*** TEXT BLOCK ***
Sitra launched Isaacus – the Digital Health HUB together with its collaboration partners to pave the way for more efficient use of Finnish well-being data. The project has developed an operating model and built foundations for a single central operator, in other words, a permit service provider and operator who can combine the well-being databases within social services and healthcare more efficiently than at present.
Well-being data is vital for scientific research, drug development, service development and knowledge-based management. At the moment, utilising data from several sources is difficult, if not impossible.
“Obtaining research permits can take years, which puts back the development of new therapies and treatments significantly. Resolving this bottleneck was the motivation behind our project,” says Jaana Sinipuro, Project Director.
New tools for management, research and innovation
The operator would provide a twofold service by managing permits and data requests and the actual processing of data requests. The work of the permit service and digital health hub is designed to be authority-led. The services would be organised in collaboration with different controllers and the operator would act as the interface between different data users and producers.
Researchers and other data users would only need one point of contact, which could offer both guidance and issue research permits. Data would be processed within a secure environment and would never be distributed directly.
*** End of TEXT BLOCK ***
*** SOURCE DATA ***
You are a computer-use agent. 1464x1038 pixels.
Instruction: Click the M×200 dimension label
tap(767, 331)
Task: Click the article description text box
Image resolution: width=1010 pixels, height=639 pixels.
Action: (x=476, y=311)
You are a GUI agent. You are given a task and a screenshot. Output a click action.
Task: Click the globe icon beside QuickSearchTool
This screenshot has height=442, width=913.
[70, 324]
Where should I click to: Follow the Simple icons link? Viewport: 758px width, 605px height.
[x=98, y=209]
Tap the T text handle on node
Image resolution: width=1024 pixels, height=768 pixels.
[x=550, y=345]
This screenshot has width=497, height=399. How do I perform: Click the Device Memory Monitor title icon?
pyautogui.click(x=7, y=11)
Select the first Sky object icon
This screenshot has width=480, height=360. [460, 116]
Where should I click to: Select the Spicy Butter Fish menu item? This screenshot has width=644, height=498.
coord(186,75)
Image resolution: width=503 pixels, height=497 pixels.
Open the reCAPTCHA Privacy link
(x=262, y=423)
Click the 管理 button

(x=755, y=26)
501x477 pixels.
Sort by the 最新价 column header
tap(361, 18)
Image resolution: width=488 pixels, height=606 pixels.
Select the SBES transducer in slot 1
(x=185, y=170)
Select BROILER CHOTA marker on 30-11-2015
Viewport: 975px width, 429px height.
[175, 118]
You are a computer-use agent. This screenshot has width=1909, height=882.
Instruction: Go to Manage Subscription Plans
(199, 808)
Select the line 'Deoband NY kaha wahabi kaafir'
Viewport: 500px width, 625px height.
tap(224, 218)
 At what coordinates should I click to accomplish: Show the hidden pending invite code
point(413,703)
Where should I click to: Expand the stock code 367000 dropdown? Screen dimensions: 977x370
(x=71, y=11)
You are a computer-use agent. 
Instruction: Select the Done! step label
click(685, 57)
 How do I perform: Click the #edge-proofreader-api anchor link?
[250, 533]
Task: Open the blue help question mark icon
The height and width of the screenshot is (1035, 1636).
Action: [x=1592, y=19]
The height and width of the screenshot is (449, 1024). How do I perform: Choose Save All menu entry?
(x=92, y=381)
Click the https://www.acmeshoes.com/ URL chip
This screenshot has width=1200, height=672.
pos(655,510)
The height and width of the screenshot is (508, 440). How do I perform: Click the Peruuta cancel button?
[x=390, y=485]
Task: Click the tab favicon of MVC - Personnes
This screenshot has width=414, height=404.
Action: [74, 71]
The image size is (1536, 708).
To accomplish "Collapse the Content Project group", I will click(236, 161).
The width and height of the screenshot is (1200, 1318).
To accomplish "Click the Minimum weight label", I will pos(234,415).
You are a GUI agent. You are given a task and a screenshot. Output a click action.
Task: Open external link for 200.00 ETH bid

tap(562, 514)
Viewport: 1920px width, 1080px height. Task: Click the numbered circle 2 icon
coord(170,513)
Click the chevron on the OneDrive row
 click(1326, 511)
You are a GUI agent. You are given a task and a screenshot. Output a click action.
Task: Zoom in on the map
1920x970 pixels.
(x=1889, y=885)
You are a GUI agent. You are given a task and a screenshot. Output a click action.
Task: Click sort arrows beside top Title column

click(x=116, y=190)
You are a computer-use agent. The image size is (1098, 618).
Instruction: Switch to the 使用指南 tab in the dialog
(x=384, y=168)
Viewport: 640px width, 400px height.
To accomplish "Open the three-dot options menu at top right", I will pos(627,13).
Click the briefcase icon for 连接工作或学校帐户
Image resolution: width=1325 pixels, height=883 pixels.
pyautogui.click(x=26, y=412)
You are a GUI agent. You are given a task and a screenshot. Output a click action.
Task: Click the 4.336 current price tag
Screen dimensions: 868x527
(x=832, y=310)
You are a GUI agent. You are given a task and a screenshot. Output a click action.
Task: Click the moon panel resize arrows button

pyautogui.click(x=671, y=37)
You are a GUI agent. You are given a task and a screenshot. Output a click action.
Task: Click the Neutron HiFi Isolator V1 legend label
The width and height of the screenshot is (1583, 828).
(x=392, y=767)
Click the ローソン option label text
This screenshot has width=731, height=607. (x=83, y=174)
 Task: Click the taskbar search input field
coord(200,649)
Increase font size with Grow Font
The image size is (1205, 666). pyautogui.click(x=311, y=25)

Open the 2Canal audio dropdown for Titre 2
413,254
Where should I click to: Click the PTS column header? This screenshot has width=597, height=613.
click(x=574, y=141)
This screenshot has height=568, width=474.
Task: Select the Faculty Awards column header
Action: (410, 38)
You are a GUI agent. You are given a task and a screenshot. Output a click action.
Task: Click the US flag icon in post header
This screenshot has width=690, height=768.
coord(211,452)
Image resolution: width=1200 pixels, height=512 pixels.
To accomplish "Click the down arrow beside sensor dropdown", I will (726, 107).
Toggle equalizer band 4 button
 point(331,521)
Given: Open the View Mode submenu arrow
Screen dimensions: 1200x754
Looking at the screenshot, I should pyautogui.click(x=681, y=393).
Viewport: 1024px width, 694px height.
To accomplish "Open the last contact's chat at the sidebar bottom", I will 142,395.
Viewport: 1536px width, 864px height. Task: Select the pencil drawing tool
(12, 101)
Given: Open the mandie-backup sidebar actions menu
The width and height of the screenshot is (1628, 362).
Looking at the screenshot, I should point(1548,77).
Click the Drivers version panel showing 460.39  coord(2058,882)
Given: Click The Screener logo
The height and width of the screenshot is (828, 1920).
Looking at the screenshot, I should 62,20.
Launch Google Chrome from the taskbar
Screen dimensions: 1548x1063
*** End of SOURCE DATA ***
QUESTIONS =
1/ Answer these from the text on Isaacus:
(a) What title does Jaana Sinipuro hold?
(b) What two parts make up the operator's twofold service?
(c) In what kind of environment would data be processed?
2/ Extend the text on Isaacus with a further paragraph that picks up after its final sentence.
The material was taken from a different source than the text on Isaacus.

ANSWERS TO THE TASKS =
1/
(a) Project Director
(b) Managing permits and data requests, and the actual processing of data requests
(c) A secure environment

2/
During the project, the operating model of the new operator, the service it offers and its potential customer base were investigated. Sitra also funded the pre-production projects of the collaboration partners, in which the elements facilitating the new one-stop-shop permit and service operator were built.
The project was run in close co-operation with the Ministry of Social Affairs and Health, which has been preparing a legislative proposal on the secure secondary use of social welfare and health data. If enacted, the legislative proposal (link in Finnish) that is currently awaiting processing by the Social Affairs and Health Committee will enable the establishment of a central operator issuing well-being data permits and providing related services.
“The new service would speed up the production of more robust social welfare and health services, as it would allow more effective knowledge-based management. It would also create completely new paths for research as well as Finnish and international development and innovation work,” Sinipuro says.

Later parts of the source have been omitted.